**Prompt 1**
In the Hulu excerpt, how many subscribers does Hulu currently have?
**Prompt 2**
In the Hulu excerpt, how would you condense the paragraph beginning "Before working for Hulu" while keeping its main facts?
**Prompt 3**
Output the stretch of the Hulu excerpt from "Before working for" through "the multiscreen Hulu.", word for word.

**Text excerpt**
----
Hulu’s competitors are services such as Netflix, Amazon Prime Video, and more recently HBO Now. Hulu’s key advantage is that it has recent episodes of current TV. Hulu is successful because of its reach—it currently has 9 million subscribers and is available on multiple devices. Combine the reach and the publication speed with the volume of programs and you’ll get a sense of why it’s crucial for Hulu to simplify and optimize content preparation workflows to an extreme degree.

When Multiscreen Meant Chaos

Before working for Hulu, Baptiste Coudurier was already one of the major contributors to the FFmpeg codebase, a sharp expert in broadcast codecs and workflows. When he was a student at EPITA (a well-known French engineering university), he started walking through the MP4 maze and acquired the knowledge that proved useful to work for SmartJog and finally Hulu. When you encounter him today, you can still feel the same curiosity level that his biography suggests, and it’s no surprise that his real job is to push the limits of technology. The impetus behind his current quest can be found in the early days of the multiscreen Hulu.

“When I started working at Hulu, in 2009, we had only a web player, not even playing H.264—it was still delivering VP6/MP3 FLVs over RTMP,” Coudurier says. “My job was to extend the content preparation workflow and allow Hulu to deploy on a booming range of devices. It was a crazy race to ensure video quality, scale the workflow, and launch on new devices.”

With the launch of Hulu on the iPad in March 2010, the developments around HLS accelerated, and soon Hulu was on PlayStation 3, Roku, and Xbox 360. “It was already a fragmented landscape,” Coudurier says. “We had to do RTMPE on the desktop and HLS/AES on the devices, launching on all the devices in a very short timeline. In June 2010, all of it was in beta, and we were just in time for Hulu Plus beta, which went public 5 months later.”
----
**Raw data**
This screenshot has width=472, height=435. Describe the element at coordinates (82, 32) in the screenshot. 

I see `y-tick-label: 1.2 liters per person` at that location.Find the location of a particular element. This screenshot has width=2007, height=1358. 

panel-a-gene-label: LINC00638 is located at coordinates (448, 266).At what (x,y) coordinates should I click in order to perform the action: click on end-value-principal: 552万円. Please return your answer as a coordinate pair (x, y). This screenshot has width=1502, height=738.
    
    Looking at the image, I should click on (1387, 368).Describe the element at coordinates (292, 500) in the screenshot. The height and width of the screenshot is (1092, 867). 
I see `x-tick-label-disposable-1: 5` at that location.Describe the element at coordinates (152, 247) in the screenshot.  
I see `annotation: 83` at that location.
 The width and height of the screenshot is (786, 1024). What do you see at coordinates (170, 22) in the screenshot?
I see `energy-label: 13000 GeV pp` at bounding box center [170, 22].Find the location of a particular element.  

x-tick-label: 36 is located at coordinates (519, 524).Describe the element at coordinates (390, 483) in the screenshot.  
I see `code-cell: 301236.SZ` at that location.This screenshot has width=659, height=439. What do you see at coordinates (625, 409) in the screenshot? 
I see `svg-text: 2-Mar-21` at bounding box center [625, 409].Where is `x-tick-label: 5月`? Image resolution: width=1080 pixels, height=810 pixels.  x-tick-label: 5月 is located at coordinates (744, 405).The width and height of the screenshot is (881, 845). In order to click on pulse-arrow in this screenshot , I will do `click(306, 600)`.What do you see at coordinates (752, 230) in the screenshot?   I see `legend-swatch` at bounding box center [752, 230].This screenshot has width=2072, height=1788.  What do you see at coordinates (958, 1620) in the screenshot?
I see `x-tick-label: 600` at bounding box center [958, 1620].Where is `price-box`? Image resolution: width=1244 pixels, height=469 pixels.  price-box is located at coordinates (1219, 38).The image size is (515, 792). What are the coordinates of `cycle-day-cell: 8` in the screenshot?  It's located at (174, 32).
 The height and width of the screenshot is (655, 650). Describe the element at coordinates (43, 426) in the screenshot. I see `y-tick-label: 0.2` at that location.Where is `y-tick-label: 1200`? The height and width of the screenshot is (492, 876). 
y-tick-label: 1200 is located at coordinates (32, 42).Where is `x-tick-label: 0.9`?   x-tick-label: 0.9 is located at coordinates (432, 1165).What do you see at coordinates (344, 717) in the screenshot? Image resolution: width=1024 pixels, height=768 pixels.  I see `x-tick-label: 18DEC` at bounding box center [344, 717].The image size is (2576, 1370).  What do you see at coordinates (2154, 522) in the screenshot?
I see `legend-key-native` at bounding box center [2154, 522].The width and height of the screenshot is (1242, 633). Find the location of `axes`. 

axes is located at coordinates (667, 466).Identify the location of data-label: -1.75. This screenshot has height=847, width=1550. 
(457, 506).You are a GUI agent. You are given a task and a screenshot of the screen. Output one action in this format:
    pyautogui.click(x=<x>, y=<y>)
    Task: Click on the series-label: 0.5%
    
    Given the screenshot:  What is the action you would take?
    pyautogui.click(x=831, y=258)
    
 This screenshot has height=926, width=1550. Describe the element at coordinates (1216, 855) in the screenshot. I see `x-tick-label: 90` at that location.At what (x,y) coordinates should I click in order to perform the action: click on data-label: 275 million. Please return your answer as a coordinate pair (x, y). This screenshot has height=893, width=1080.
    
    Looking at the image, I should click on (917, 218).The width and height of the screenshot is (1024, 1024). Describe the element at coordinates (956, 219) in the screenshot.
----
**Expected output 1**
9 million

**Expected output 2**
Before joining Hulu, Baptiste Coudurier was already a major FFmpeg contributor and an expert in broadcast codecs and workflows. As a student at EPITA, a well-known French engineering university, he began exploring MP4, and that knowledge helped him at SmartJog and then at Hulu. He remains as curious as his biography suggests, and his real job is to push the limits of technology, a drive that began in the early days of multiscreen Hulu.

**Expected output 3**
Before working for Hulu, Baptiste Coudurier was already one of the major contributors to the FFmpeg codebase, a sharp expert in broadcast codecs and workflows. When he was a student at EPITA (a well-known French engineering university), he started walking through the MP4 maze and acquired the knowledge that proved useful to work for SmartJog and finally Hulu. When you encounter him today, you can still feel the same curiosity level that his biography suggests, and it’s no surprise that his real job is to push the limits of technology. The impetus behind his current quest can be found in the early days of the multiscreen Hulu.